Sarah mengangguk, "Yasudah, tante pulang dulu, ya, sekalian tante kesini nanti bawa makanan sama bajunya Rara." ujar Sarah menepuk bahu Vega, mengambil tasnya dan memilih untuk pulang ke rumah meng- istirahatkan tubuhnya.

Vega mengamati Rara, ikut menahan sakit saat Rara terbaring koma.

"Hai, Ra." sapa Vega, meskipun ia tahu gadis yang terbaring itu tidak akan menjawab. Meskipun dalam kondisi wajah yang pucat, Rara masih terlihat cantik.

"Lo nggak kangen apa sama gue? Nggak kangen, nih sama temen kecil lo? Bangun, Ra. Nggak capek apa tidur terus." Vega menahan air matanya agar tidak jatuh. Sahabat Vega dari kecil, satu-satunya orang yang mengetahui luka Vega setelah kedua orangtuanya tiada.

Tatapan Vega jatuh kepada leher Rara yang meninggalkan bekas kemerahan. Bekas lilitan tali yang terlihat jelas.

"Lo nggak mungkin lakuin itu, kan Ra? Masa lo mau bunuh diri, sih?" Vega menggenggam tangan kecil Rara. Ikut merasakan betapa sakitnya Rara waktu itu. Rara yang dulu sangat ceria kini terbaring tak berdaya.

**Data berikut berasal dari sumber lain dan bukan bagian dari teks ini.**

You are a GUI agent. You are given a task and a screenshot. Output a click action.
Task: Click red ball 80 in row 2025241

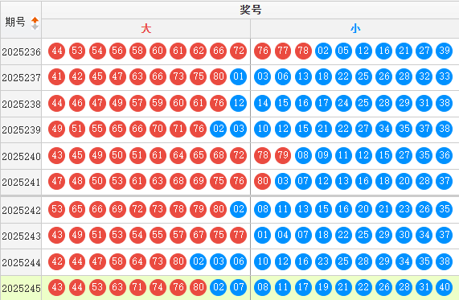[x=263, y=181]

"Nggak kasihan sama mamah lo? dia nunggu lo tiap hari." orang tua yang tersisa bagi Rara adalah mamahnya, ayahnya meninggal waktu Rara masih berumur tujuh tahun.

"Udah dua tahu, Ra."

"Kita janji, ya, harus cerita masalah kita. Tanpa ada rahasia." ucapan Rara satu tahun lalu masih teringat.

"Tapi lo nggak pernah cerita rasa sakit di hidup lo. Malah gue yang selalu ngeluh sama lo." ucap Vega getir.

"Lo kuat banget, sih Ra."

"Rara mengalami benturan yang cukup keras hingga mengakibatkan dia gagar otak. Kemungkinan sebelum Rara melakukan hal itu otaknya menghantam sesuatu yang keras." secuil ingatan satu tahun dari dokter forensik yang menangani Rara masih membekas di ingatan Vega.

"Benturan keras itu menyebabkan Rara pingsan. Bahkan pada saat ditemukan gantung diri ia pun masih dalam keadaan pingsan. Tidak mungkin dalam keadaan pingsan Rara mampu berbuat hal semacam itu." perkataan dokter waktu itu sangat masih terngiang sampai sekarang. Vega mengepalkan tangannya kuat. Satu pertanyaan dalam benak Vega, Siapa orang yang dengan sengaja membuat scenario untuk orang-orang beropini Rara bunuh diri?

"Gue janji, Ra. Orang itu akan dapat balasan yang setimpal."